Yes, they are outliers. Or they are coasting.

Again (and again). There is a reason why YC and the top, most innovative companies are in person.


I'd say they are outliers.

They have been setup like that from the start and have a management structure that is fully on board with remote work from top to bottom.

Most companies aren't setup like that and don't have the people to make it work.


Why can't they be? Chances are in 1989, most companies weren't set up to work well with computers either. 5 years later everyone had a desktop an email account.

To expand upon a particular point; near as I understand WFH, or rather more broadly _not_ "RTO" (ie. endure office bound work) has a strong backbone of people wanting to maximise home/work life balance.

The point about rig work, FIFO mine work, nursing (again, FIFO) et al is these are jobs that are a priority choiice for many that are living that somewhat off-grid lives with a big home-life component dream .. and have been doing that for many decades now.

I'm over 60, have worked in a majority of countries across the globe (geophysical exploration field work), and have avoided offices like a plague for the entirity of my career - I enjoy 24/7 field work with weeks off at home to work projects there or to code / build for various projects from home.

We've even built up resource and energy intelligence services and sold them on to FinTech companies that way.

And met and talked to many people that way.

So, from some PoV's you chose the worst possible examples of jobs that supposedly tie people to an office grind.


You say entitlement, but the reality is you have sour grapes about people who can have a flexible work arrangement.
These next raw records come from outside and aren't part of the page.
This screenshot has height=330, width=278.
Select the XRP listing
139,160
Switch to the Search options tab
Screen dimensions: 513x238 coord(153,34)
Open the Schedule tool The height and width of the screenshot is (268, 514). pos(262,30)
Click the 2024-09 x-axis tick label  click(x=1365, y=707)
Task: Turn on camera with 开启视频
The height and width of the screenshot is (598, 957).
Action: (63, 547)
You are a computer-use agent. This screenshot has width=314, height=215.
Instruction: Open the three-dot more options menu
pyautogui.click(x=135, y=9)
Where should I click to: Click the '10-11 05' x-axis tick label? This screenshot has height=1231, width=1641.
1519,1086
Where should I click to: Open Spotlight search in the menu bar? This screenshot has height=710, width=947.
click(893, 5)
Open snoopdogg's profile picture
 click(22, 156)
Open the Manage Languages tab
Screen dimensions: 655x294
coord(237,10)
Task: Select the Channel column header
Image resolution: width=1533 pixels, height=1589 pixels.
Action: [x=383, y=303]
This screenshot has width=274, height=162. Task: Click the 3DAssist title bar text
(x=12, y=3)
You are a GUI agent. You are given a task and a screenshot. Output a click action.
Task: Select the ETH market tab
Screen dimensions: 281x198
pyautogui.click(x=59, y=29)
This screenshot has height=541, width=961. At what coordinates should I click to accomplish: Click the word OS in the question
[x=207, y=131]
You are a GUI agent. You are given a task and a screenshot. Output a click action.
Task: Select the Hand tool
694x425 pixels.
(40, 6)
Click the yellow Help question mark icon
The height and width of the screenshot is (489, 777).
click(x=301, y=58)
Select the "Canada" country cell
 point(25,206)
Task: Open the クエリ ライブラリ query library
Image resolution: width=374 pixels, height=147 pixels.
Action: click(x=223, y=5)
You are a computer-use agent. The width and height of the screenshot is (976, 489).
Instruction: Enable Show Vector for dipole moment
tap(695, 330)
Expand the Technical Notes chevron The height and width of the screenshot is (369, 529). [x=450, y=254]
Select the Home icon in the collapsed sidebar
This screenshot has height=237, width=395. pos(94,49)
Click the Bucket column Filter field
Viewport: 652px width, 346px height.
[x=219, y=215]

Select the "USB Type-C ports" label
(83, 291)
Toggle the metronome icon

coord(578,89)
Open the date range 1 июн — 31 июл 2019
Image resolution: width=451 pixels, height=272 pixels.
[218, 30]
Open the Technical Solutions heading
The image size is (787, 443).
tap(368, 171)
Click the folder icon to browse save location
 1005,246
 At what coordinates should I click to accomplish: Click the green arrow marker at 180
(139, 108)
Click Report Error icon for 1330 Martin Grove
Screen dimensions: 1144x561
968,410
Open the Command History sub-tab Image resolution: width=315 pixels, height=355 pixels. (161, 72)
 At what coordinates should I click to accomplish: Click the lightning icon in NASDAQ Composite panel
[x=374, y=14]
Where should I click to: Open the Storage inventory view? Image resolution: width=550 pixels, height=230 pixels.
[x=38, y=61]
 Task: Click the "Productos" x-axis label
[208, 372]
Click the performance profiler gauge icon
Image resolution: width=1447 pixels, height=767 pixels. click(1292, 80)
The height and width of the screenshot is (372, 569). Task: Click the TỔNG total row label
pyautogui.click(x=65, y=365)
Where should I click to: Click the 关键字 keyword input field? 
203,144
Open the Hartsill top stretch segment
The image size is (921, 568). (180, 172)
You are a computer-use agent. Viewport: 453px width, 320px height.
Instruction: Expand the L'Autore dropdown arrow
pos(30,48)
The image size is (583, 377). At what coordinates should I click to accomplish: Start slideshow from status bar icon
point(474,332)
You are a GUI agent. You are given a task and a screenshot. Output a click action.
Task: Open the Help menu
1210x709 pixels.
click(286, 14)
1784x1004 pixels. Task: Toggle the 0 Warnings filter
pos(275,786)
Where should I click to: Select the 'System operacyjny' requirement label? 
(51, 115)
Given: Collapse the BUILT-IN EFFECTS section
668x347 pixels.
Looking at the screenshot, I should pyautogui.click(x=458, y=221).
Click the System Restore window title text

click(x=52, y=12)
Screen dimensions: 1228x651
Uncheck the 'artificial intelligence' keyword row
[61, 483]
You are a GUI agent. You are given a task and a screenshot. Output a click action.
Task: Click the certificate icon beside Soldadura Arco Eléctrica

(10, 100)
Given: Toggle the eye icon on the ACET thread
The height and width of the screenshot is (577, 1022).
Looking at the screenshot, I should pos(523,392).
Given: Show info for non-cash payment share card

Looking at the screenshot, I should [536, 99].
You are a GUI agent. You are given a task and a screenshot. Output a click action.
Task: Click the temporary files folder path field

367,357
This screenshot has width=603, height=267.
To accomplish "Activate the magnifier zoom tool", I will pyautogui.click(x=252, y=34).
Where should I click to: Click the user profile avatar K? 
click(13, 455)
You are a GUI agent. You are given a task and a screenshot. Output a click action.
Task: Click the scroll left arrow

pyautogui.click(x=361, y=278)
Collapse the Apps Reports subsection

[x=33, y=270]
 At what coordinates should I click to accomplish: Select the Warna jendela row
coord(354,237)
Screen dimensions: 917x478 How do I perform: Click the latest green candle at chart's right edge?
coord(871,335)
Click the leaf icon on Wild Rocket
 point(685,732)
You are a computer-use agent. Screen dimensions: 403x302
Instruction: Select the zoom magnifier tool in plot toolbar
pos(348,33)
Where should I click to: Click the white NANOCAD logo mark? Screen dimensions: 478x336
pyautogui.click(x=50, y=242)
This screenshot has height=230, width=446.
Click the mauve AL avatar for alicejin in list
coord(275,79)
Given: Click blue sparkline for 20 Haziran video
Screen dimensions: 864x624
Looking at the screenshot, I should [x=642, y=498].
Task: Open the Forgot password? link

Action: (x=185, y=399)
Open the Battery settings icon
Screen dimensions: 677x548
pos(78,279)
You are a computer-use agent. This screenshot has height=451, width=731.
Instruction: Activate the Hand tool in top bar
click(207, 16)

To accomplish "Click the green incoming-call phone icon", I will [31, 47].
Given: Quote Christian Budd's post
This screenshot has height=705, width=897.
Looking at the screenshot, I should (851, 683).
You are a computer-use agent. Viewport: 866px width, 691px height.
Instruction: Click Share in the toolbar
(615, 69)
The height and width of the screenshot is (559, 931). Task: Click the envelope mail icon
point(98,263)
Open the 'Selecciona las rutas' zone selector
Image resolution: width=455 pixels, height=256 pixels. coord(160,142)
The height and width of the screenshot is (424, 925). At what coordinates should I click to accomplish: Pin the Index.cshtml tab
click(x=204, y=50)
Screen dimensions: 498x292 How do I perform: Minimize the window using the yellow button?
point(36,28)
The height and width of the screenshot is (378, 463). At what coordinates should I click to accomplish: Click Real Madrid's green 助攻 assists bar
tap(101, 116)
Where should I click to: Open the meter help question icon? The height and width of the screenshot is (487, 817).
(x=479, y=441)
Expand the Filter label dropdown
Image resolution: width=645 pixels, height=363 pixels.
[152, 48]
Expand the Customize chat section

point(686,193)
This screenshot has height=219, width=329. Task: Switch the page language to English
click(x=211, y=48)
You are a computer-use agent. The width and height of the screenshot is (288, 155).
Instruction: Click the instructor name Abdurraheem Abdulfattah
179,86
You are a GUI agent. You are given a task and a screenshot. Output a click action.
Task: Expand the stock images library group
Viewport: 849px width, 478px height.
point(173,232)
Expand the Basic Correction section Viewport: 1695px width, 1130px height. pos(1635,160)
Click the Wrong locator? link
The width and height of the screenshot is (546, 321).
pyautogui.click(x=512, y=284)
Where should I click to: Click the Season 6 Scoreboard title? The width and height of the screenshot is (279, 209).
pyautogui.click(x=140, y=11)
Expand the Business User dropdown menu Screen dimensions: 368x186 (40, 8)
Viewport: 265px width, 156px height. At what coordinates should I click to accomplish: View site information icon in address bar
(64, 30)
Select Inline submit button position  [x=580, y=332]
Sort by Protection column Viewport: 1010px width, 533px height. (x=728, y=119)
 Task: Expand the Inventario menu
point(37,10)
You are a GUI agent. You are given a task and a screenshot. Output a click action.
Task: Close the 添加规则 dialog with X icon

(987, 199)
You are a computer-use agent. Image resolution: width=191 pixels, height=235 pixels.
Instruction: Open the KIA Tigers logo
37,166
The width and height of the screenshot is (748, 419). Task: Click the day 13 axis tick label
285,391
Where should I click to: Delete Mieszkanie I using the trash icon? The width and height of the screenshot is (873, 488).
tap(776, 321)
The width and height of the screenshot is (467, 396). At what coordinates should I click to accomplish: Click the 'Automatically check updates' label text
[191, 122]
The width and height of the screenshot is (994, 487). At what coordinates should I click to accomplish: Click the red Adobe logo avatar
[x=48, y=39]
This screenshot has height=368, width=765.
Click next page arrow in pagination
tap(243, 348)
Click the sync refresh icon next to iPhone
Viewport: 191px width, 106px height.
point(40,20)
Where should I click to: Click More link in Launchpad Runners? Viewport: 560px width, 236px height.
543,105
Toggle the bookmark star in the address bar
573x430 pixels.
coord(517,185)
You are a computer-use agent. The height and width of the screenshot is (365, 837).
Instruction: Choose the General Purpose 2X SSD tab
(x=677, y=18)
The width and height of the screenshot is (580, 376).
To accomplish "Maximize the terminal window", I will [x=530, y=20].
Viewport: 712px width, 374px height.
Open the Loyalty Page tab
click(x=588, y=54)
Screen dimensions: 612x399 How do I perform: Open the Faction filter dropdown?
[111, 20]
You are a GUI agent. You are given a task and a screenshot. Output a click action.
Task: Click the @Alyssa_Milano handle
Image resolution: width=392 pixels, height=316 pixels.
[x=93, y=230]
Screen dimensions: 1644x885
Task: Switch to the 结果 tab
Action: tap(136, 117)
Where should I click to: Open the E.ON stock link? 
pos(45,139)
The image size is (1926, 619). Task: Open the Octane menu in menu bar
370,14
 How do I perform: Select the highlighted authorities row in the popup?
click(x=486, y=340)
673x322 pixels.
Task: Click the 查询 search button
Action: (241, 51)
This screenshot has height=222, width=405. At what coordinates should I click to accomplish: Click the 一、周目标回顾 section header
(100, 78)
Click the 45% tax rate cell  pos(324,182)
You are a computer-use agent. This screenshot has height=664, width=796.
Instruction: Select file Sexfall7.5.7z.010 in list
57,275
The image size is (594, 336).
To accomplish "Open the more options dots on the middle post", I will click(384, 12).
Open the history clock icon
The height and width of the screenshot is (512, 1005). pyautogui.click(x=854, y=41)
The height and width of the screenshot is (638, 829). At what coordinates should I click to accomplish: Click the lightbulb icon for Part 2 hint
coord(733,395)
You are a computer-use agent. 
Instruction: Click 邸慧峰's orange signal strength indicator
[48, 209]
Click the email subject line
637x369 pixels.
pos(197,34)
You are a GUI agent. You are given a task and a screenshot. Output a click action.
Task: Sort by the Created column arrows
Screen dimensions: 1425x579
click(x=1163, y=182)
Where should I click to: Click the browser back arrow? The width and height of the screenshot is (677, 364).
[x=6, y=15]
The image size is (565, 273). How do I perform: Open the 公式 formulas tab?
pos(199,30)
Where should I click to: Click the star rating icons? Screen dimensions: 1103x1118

Some people pick jobs that are not able to be flexible, that’s a choice. Pick better. People work to live, not live to work, they should not tolerate how they should have to work because some manager or c-level is lucky to be in their position of power.

The UK provides by law the ability to seek and obtain flexible working arrangements on day one of a job [1]. Certainly, the US is behind as it always is, but it will catch up eventually, if only because of structural demographics and total fertility rate declines across the developed world creating perpetual labor shortages in various verticals. We’re just arguing window of time.

YC isn’t a good example, they simply sell lottery tickets to founders and early investors as a confidence play. You say top companies, but that’s an opinion without evidence. According to what metric?

[1] https://www.gov.uk/flexible-working

> As of March 2025, approximately 22.8% of U.S. employees worked remotely at least part of the time, equating to about 36 million individuals. This percentage has remained stable between 21% and 23% since early 2024, indicating that remote work has become a consistent component of the workforce.

> What this means: Remote work has stabilized at about one-fifth of the US workforce—this isn't a temporary trend but a permanent shift in how work gets done.

Source: https://wfhresearch.com/

> Approximately 90% of companies plan to maintain or increase remote work options moving forward, indicating a lasting shift despite some return-to-office mandates.

> What this means: The vast majority of companies recognize remote work as a permanent feature—even those mandating office returns are keeping some flexibility.

Source: https://www.gartner.com/en/human-resources/topics/future-of-...

https://www.breeze.pm/blog/remote-work-statistics


I work from home, champ. No sour grapes here. Try again, and please engage in the argument, don't throw personal attacks.

The UK? The UK has 0 innovative companies. No silicon valley. Nothing. If you want American to be like them, no thanks.